◆ BRIEF: Copy the records below line by line and word for word, from the very first line through the line with "Task: Click the 65.94 USD last price", omitting each picture.

◆ GIVEN RECORDS:
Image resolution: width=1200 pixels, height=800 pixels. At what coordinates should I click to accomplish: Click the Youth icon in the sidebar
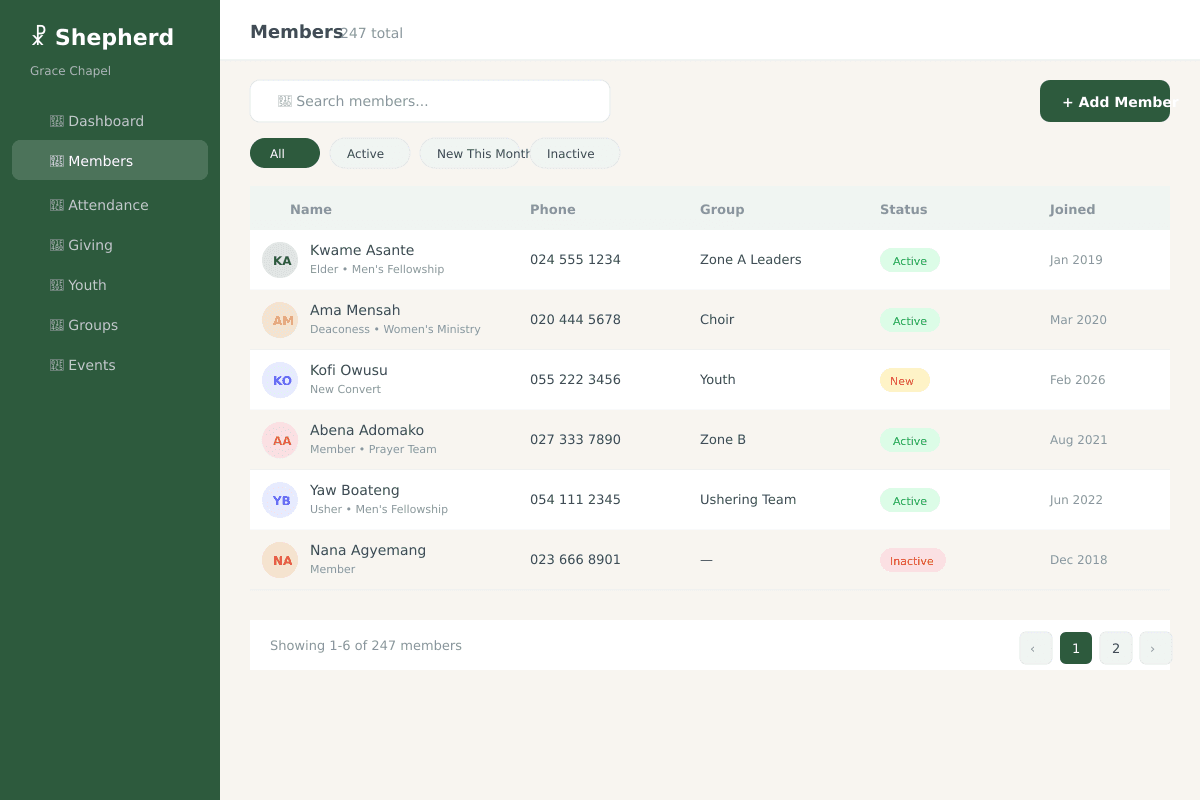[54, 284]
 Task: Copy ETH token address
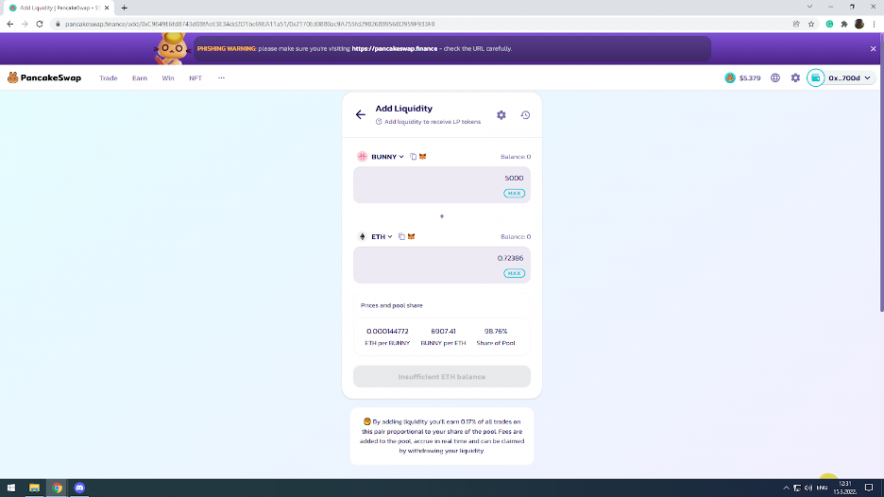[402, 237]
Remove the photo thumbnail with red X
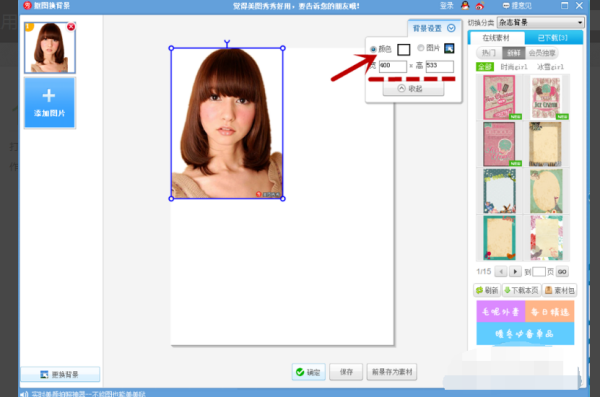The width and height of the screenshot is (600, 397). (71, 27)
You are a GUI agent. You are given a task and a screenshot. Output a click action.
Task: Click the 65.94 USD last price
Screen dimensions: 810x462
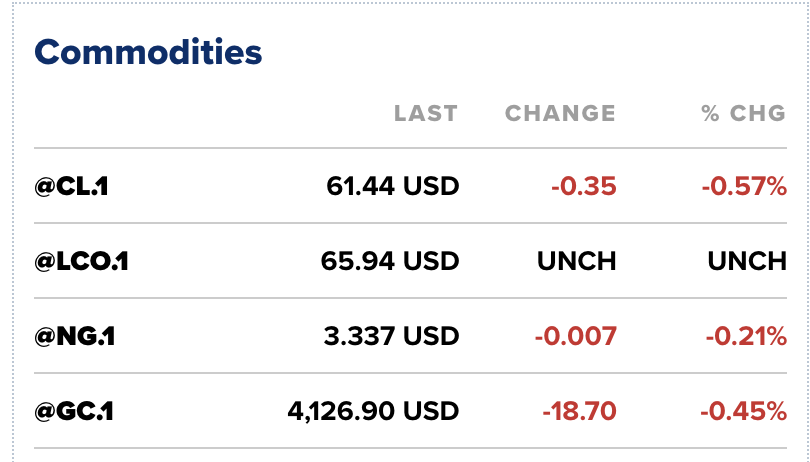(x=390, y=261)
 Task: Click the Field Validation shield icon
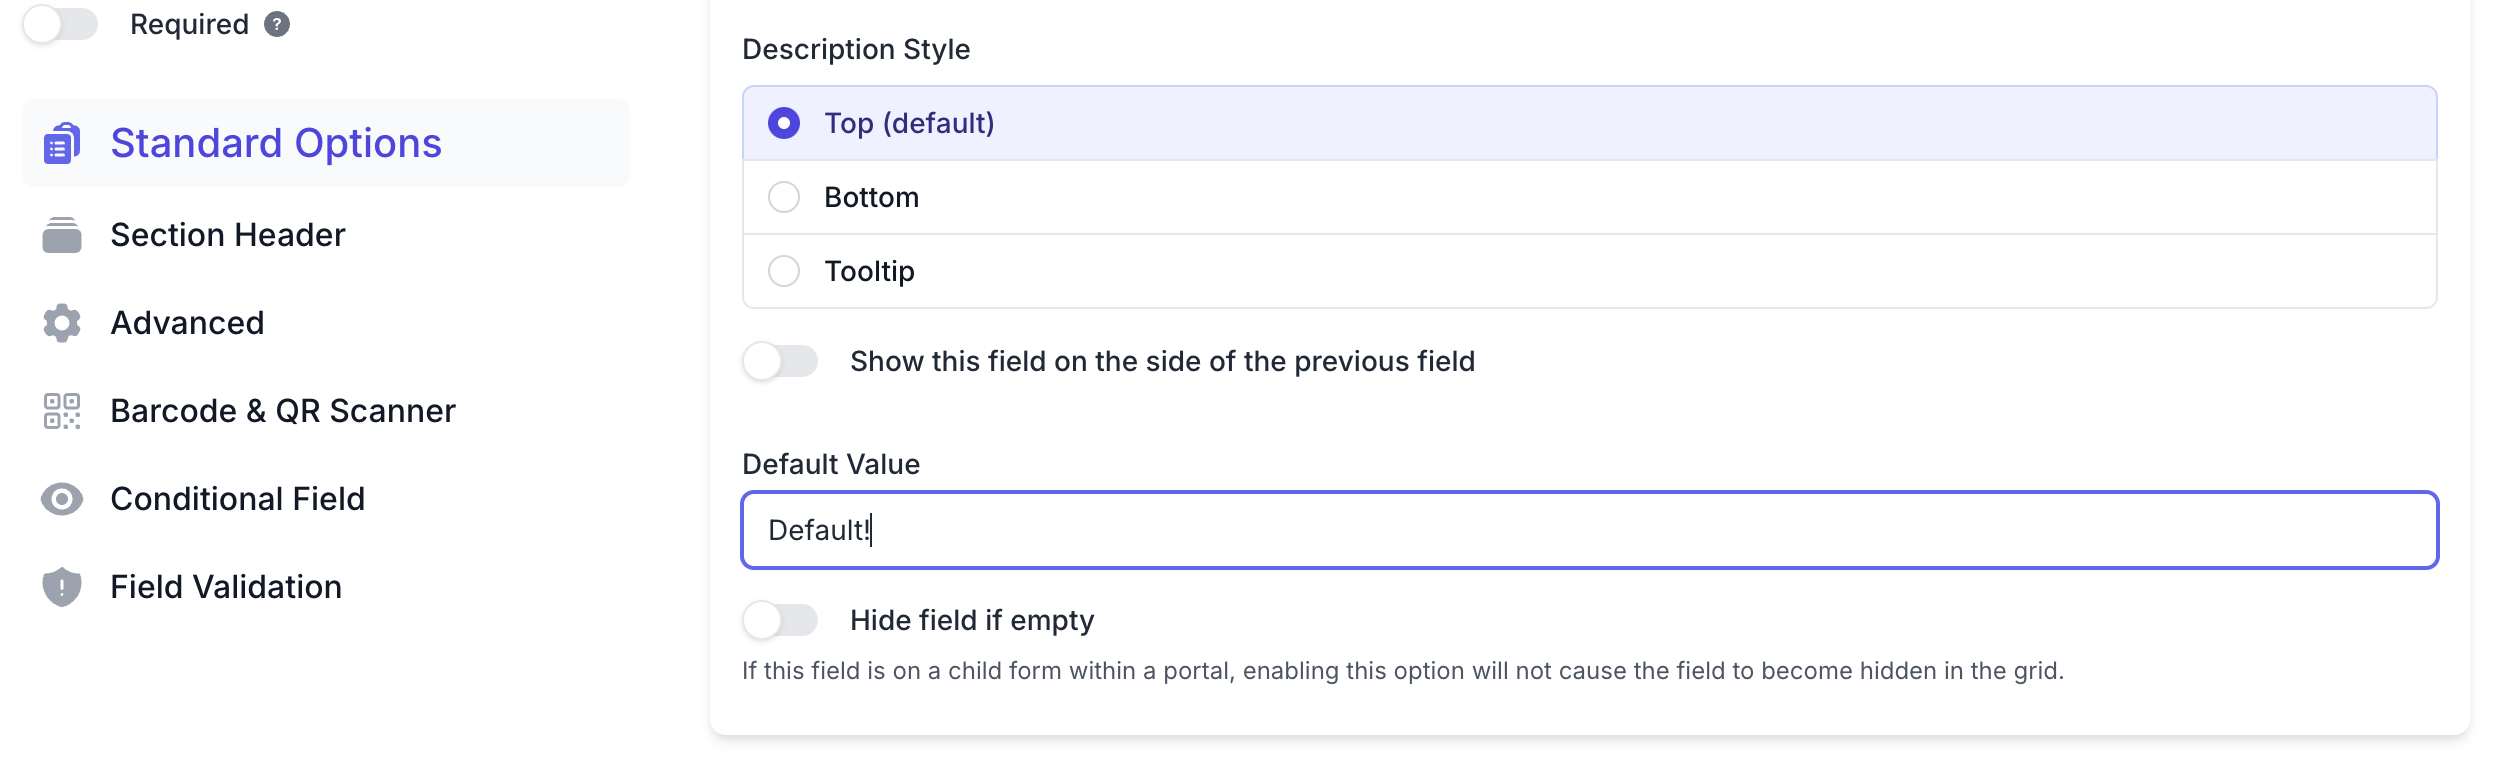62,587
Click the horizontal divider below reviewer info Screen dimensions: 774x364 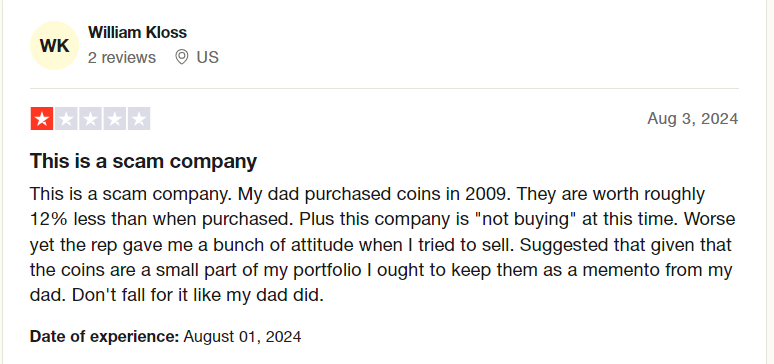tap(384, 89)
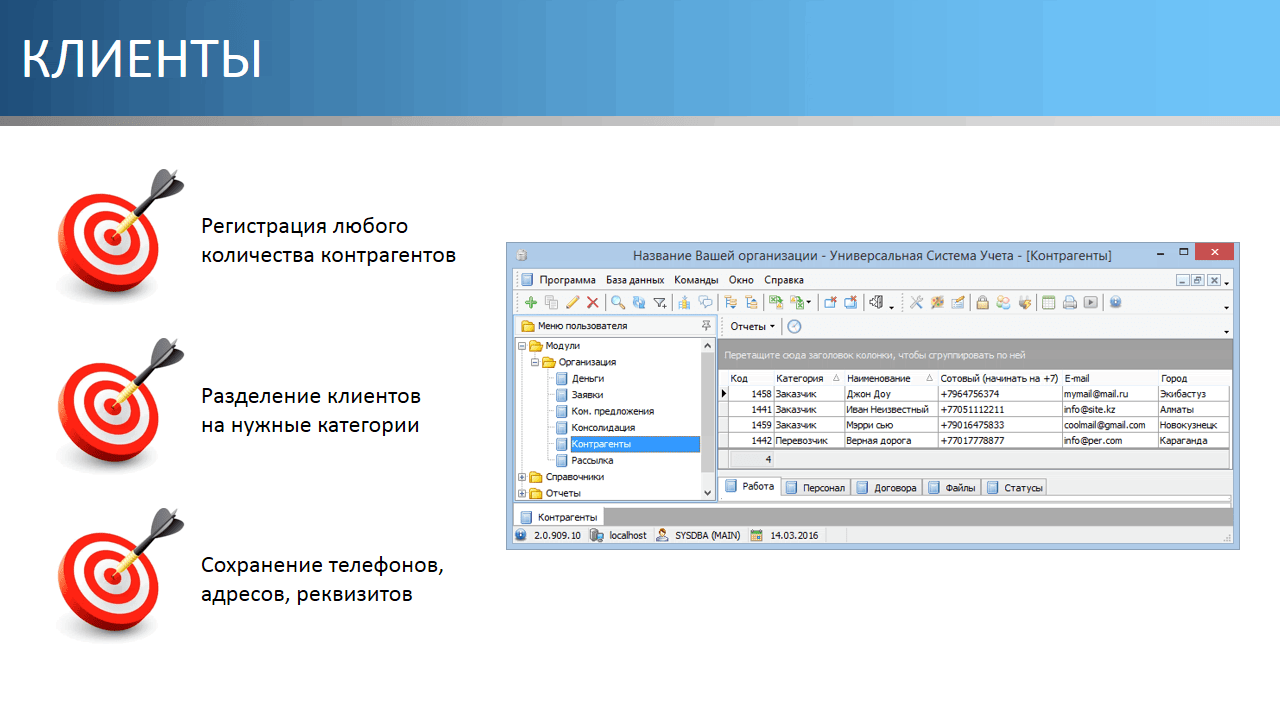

◆ TASK RESPONSE:
Image resolution: width=1200 pixels, height=800 pixels. At what coordinates should I click to accomplish: Click the Youth icon in the sidebar
[54, 284]
 Task: Copy ETH token address
[402, 237]
Remove the photo thumbnail with red X
The width and height of the screenshot is (600, 397). (71, 27)
You are a GUI agent. You are given a task and a screenshot. Output a click action.
Task: Click the 65.94 USD last price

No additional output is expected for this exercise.